[WHAT THE TASK REQUIRES]
Copy each line of the records that holds the string "output".

[DATA IN THIS EXERCISE]
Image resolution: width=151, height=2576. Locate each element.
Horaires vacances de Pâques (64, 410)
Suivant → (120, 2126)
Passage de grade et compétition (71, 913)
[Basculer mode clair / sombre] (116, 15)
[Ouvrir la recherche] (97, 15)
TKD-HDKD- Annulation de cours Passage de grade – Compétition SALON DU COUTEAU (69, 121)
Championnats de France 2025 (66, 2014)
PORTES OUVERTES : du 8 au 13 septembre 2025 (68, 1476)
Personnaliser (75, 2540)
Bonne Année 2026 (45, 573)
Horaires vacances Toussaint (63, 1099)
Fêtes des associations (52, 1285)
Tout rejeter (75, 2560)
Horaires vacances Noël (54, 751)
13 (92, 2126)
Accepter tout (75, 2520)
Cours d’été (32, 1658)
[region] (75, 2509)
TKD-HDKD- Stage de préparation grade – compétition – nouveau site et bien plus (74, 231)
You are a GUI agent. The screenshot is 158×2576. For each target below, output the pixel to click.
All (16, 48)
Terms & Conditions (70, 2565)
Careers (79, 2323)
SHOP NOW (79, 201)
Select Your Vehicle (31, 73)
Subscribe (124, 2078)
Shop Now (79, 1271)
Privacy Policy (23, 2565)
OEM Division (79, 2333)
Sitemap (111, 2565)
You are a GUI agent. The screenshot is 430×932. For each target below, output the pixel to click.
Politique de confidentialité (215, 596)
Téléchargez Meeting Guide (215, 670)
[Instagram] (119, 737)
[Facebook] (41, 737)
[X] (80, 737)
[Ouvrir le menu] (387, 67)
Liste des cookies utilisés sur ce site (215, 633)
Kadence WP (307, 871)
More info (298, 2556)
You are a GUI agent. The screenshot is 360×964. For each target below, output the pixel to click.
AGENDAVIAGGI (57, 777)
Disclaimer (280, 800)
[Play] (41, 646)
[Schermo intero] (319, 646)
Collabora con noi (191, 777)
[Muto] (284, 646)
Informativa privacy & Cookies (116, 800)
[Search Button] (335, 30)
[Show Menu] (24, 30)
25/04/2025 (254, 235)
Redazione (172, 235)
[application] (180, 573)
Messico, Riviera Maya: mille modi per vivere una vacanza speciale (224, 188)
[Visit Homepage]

[TASK RESPONSE]
You are a GUI agent. The screenshot is 158×2576. For each target below, output the pixel to click.
You are a GUI agent. The screenshot is 430×932. For each target below, output the pixel to click.
You are a GUI agent. The screenshot is 360×964. For each target below, output the pixel to click.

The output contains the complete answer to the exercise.